Kapitel 30.
All diese Dinge, die man im Nachhinein besser weiß. Die einem vielleicht für immer bitter aufstoßen werden. Ich hatte mich nie entschieden. Für irgendwas. Weil mir der Mut fehlte oder aus anderen fadenscheinigen Gründen. Ich hatte einfach gewartet, bis sich alles irgendwann irgendwie ergeben hatte und mich dann wiederum den Umständen ergeben. Hatte das Einfache gewählt, das Bekannte. Wie falsch das war, gehört zu all den Dingen, die man im Nachhinein besser weiß. Was von Harry und mir bleibt, als ich die Tür hinter ihm ins Schloss fallen höre, ist Leere und die Gewissheit, einen riesigen Fehler gemacht zu haben.
Ich verlasse mein Hotelzimmer bloß noch, wenn es absolut nötig ist. Jessica bescheinigt mir am nächsten Tag, dass ich absolut scheiße aussehe, alle anderen, mit denen ich im Laufe der folgenden fünf Tage zu tun habe, sind höflich genug, mir mein Äußeres nicht unter die Nase zu reiben. Wenn ich keine Termine am Set habe oder mit Jessica neue und nächste Schritte durchgehe, packe ich wahlweise mein Leben zurück in meinen Koffer oder liege einfach nur im Bett, starre die Vorhänge an und warte darauf, dass die Tage vergehen.
Harry und ich begegnen uns. Immer wieder. Am Set und im Hotel, und jedes Mal fühlt es sich so an, als hätte jemand einen Hochleistungsstrahler auf mich gerichtet und mir dann befohlen, dass ich die Helligkeit um jeden Preis ignorieren müsste. Ich glaube, seine Anwesenheit selbst durch die Wände des Hotels zu spüren. Und vor allem spüre ich, dass ich ihn verletzt habe. Auch wenn er professionell genug ist, diesen Umstand für alle Anwesenden zu überspielen – seine Stimme ist stets belegt und rau, die Schatten unter seinen Augen sind tief und die winzigen Blicke, die er mir zuwirft, wenn niemand hinsieht, erwischen mich wie unerwartete Ohrfeigen.

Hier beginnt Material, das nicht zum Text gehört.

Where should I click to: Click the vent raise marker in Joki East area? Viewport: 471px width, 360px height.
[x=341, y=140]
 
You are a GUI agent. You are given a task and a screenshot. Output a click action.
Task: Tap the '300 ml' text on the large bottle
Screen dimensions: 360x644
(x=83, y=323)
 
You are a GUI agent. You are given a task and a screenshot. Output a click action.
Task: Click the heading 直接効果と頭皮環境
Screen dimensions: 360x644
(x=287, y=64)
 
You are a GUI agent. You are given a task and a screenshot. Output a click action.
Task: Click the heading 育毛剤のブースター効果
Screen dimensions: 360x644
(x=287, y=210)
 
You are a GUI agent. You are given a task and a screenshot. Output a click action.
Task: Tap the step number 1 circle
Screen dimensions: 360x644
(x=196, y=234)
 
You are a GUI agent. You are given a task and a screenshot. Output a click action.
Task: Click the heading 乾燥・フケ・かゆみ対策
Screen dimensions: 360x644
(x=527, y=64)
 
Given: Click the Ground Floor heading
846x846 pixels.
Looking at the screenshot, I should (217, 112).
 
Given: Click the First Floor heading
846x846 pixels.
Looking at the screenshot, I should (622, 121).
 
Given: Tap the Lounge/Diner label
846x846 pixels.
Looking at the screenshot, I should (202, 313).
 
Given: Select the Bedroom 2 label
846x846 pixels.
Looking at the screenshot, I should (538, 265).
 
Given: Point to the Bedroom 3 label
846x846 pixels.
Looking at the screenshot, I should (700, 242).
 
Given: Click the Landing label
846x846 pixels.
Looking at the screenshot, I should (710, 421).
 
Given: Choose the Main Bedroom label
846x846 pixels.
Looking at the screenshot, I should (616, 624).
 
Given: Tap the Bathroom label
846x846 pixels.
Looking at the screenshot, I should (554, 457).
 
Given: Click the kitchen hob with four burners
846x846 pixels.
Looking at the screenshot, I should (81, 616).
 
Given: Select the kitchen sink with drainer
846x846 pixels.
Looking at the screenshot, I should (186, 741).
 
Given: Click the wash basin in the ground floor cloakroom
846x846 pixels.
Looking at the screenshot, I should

Für meinen letzten Abend – der gleichzeitig der letzte Abend von vielen anderen ist – lädt Katherine erneut zu einem Dinner. Als ich Jessica am Nachmittag des gleichen Tages schreibe, dass ich mir wohl den Magen verdorben habe und am Abend lieber im Bett bleiben sollte, dauert es keine zwei Minuten, bis mich ihr wütendes Klopfen aus dem Delirium reißt. Ich habe die Hotelzimmertür gerade mal einen Spalt geöffnet, als sie schon ins Zimmer stürmt. Ihrem Blick nach zu urteilen, stehe ich kurz vor einer tatsächlichen Ohrfeige.
Sie mustert das Zimmer und den Teil vom Schlafzimmer, den sie von hieraus sehen kann, den Koffer, in dem nur noch wenige Teile fehlen und schließlich mich, mit meinen ungewaschenen Haaren und der ungesund fahlen Gesichtsfarbe.
„Ich habe keinen Schimmer, was zwischen dem Popsternchen und dir vorgefallen ist, und ich werde es dir nicht aus der Nase ziehen", beginnt sie. „Aber du wirst diese Sache hier anständig zu Ende bringen. Das bist du dir schuldig."
Die Überzeugung in ihrer Stimme erstickt meinen mühsam zurechtgelegten Protest im Keim. Einen Moment lang stehen wir uns gegenüber, taxieren uns, warten ab, ob diese Ansage einseitig bleibt, und als ich nicht protestiere, wendet sich Jess von mir ab und geht ins Bad. Einige Sekunden später höre ich das Rauschen von Wasser. Dann kommt sie zurück.
„Du stellst dich jetzt unter die Dusche und ziehst das volle Programm durch. In der Zeit leg ich dir ein Outfit zurecht und lasse uns zwei Drinks bringen."
Wir reden nicht über Harry und mich. Überhaupt rede ich nur sehr wenig, dafür redet Jess sehr viel, vor allem über Dinge, die mich ein bisschen von dem Ablenken, was heute noch auf mich zukommen wird. Nach dem ersten Drink bestellen wir einen zweiten und als sie mir schließlich sagt, dass Harry und ich heute nebeneinandersitzen werden, exe ich den dritten Drink in dem Moment, in dem sie ihn mir reicht.
„Aber wieso?", keuche ich und verziehe des Gesicht.
„Ihr könntet euch gleich in großen roten Lettern TRENNUNG auf die Stirn tätowieren. Ich will nicht, dass man sich über dich das Maul zerreißt. Das geht die alle nämlich nichts an."
Ich nicke. Der Alkohol hat meine Abwehrhaltung erschöpft. Alles an mir fühlt sich müde an und ich würde alles dafür geben, einfach zurück ins Bett kriechen zu können, statt in die von Jess bereitgestellten High Heels zu schlüpfen und ein letztes Mal mein Outfit im Spiegel kontrollieren zu müssen.
Das Fahrstuhllicht wirft harte Schatten auf mein Gesicht, trotzdem kann man mir anrechnen, dass ich im Vergleich zu den letzten Tagen wenigstens wieder annähernd wie ich selbst aussehe. Bevor sich die Fahrstuhltüren im Foyer öffnen, drückt Jess noch einmal meine Hand, dann lässt sich mich los und ich muss ohne ihre physische Stütze auskommen.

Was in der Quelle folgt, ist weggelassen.